The theme for 2021/2022 was ‘Nature Makes Me Happy’, celebrating the wonders of the natural world and its ability to fill us with joy and inspiration.
This year’s competition tied in with the national park’s ambitious nature recovery programme, called ReNature, and had more than 360 entries.
Dramatic scenes of a winter wonderland, a bird of prey in full flight and a singing robin were among the winners of the competition.
Fire and Ice, by Jamie Fielding, took the top spot, impressing judges with a photograph of a frosty treescape.
Jamie, from Angmering, picked up a £250 prize and said: “Sometimes nature just makes you sit back and say ‘wow’. This was one such morning. There was a beautiful mist shrouding Chanctonbury Ring and, given the sub-zero temperatures, a stunning hoar frost was forming on the trees as well as the ground. As the sun started to rise, the mist began to glow, giving an ethereal, otherworldly feel to the scene. When conditions play out like this, and nature is one your side, it’s hard not to come back from a shoot without a smile on your face.”
The runner-up was A Sparkling Hunt, by Richard Murray, who was able to capture a rare moment of a mother barn owl flying back to her nest with her prey.
Third place was awarded to Taking It In, by Andy Flowerday, who photographed a walker gazing at the spectacle of a mist-filled valley at Devil’s Dyke, near Brighton.
In fourth place was Sing a Song, by Corinne Kozok, who submitted an image of a singing robin.
The competition judges were award-winning photographers Finn Hopson, Carlotta Luke and Rachael Talibart, as well as Doug Jones, national park authority member.
Speaking about the winning image, Carlotta said: “I love the light and the feeling of the fog and all the layers in the photograph. I would be really happy standing there looking at this amazing scene in the South Downs.”
Finn said: “A lot of thought has gone into this photo. I absolutely love these kind of misty mornings in the South Downs when the sun is coming up and they make me very happy. I can just imagine being there.”
Rachael said: “I love the contrast of warmth and cold, the elegant and thoughtful composition and the subtle processing. A very classy photo.”
The judges were also impressed with the runner-up image of the barn owl, with Rachael commenting: “This photo really makes me happy because I’m a sucker for a barn owl! I just love them and they’re one of the most incredible birds. Catching a barn owl with its prey is just great.”
Finn said: “It’s a conversation starter, that’s for sure, and you’re going to have an emotional reaction either way. I’ve only seen a barn owl once in the Downs and it was incredible. To capture it in this kind of photograph in full flight with its prey is truly impressive.”

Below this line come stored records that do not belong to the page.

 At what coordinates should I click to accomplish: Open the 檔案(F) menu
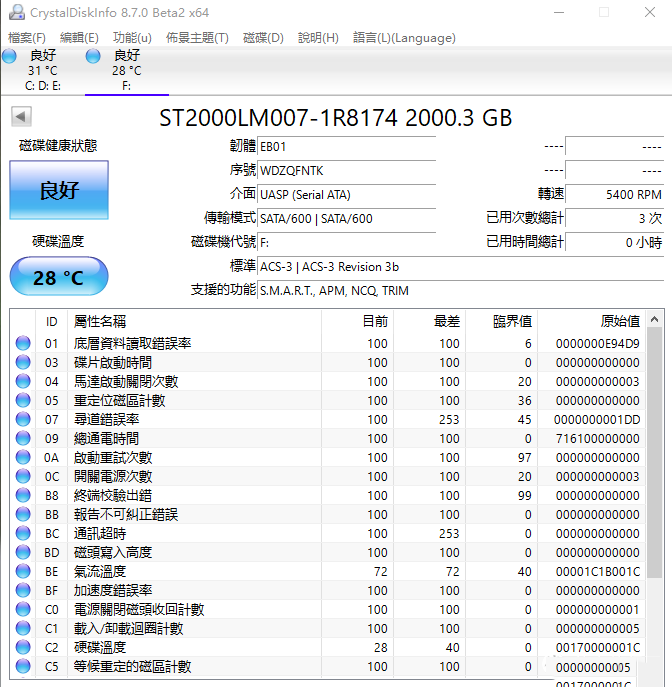pyautogui.click(x=27, y=38)
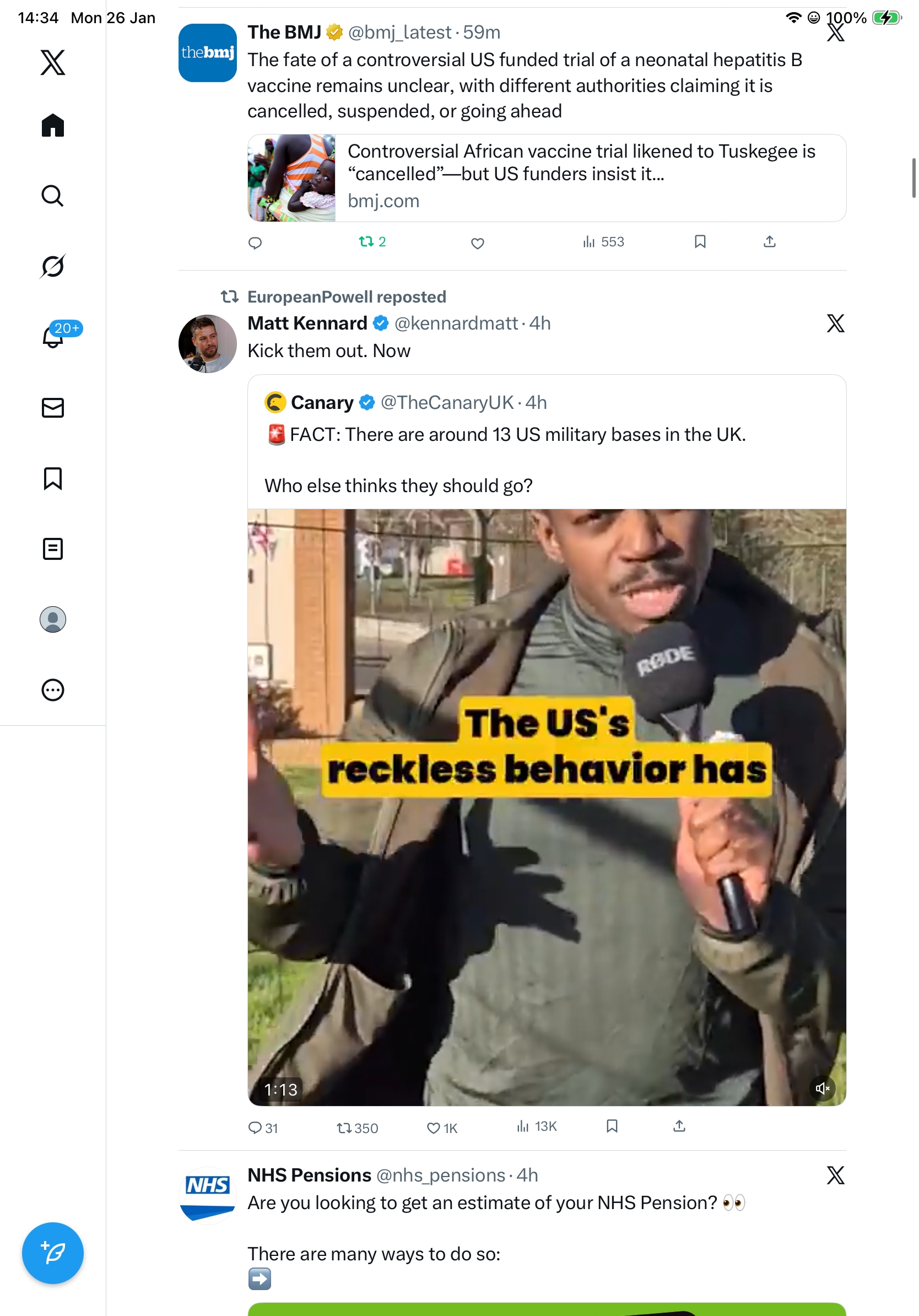Open the Home feed from sidebar

pyautogui.click(x=53, y=125)
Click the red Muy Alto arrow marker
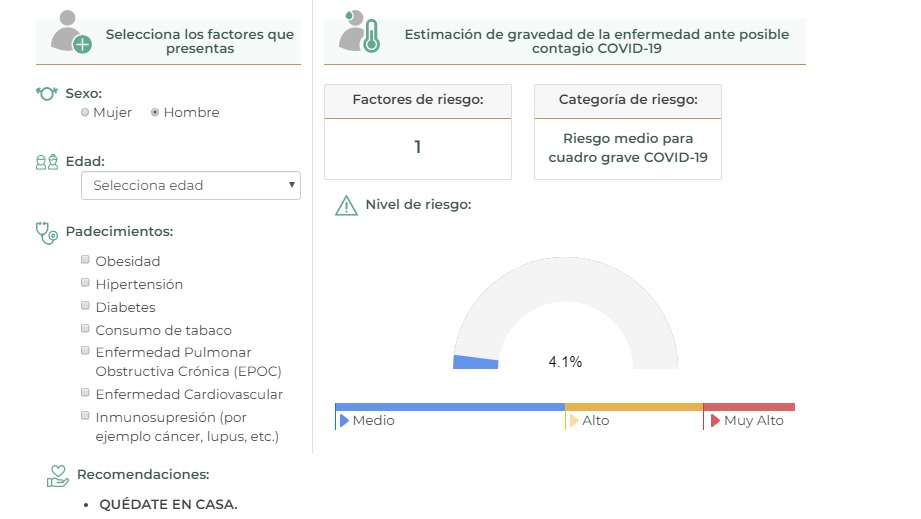Viewport: 921px width, 519px height. (x=715, y=421)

Richard, from Waterlooville in Hampshire, took the £150 prize and said: “Barn owls are one of the most majestic birds to watch and photograph. I’d been observing this owl for several months in a field close to Petworth. I was lucky enough to be able to set up a hide within the field which allowed me to watch this magnificent and highly-efficient predator effortlessly catch prey time and time again to take back to feed her chicks. This photo captures the owl returning to her young after another successful hunt, flying through the insects which glistened in the evening light.”
The image of Devil’s Dyke earned Andy a £100 prize and third place.
Commenting on the third-placed entry, Doug said: “This shows a different aspect of nature. You can imagine yourself sitting there, but it wouldn’t stay like this for long. It’s a really special moment.”
Rachael said: “This captures such an incredible moment in the South Downs, with a walker gazing at a mist-filled valley and really appreciating the natural world. It fits the brief perfectly.”
Carlotta said: “This is quintessentially the South Downs. It makes me happy.”
Andy, who lives in Patcham, said: “I went up to the Dyke before sunrise on this early November morning and the cloud inversion was already filling the Dyke and was spread across the Weald as well. The mist was swirling around, stirred up by the rising sun. I was just about to leave and decided to take a couple more photos as the light looked great – and the bonus was this person resting and taking it all in, giving the scene a sense of scale.”
The image of a robin was taken near Winchester, and earned Corinne Kozok, of Avington, a £50 prize.
Doug said: “This image really makes me smile. It’s yet another illustration of how nature can help us – and why we should help the natural world.”
The judges also highly-commended two images: Cheesefoot Head In Winter by Ron De’Ath and South Downs Summer by Thomas Moore.
All the winning and commended images, as well as 16 other shortlisted images, will now be put forward for the People’s Choice.
People will be able to vote online from today (Monday, January 10) for their favourite photograph and the winning photographer will receive £100. The online poll closes at midnight on January 31.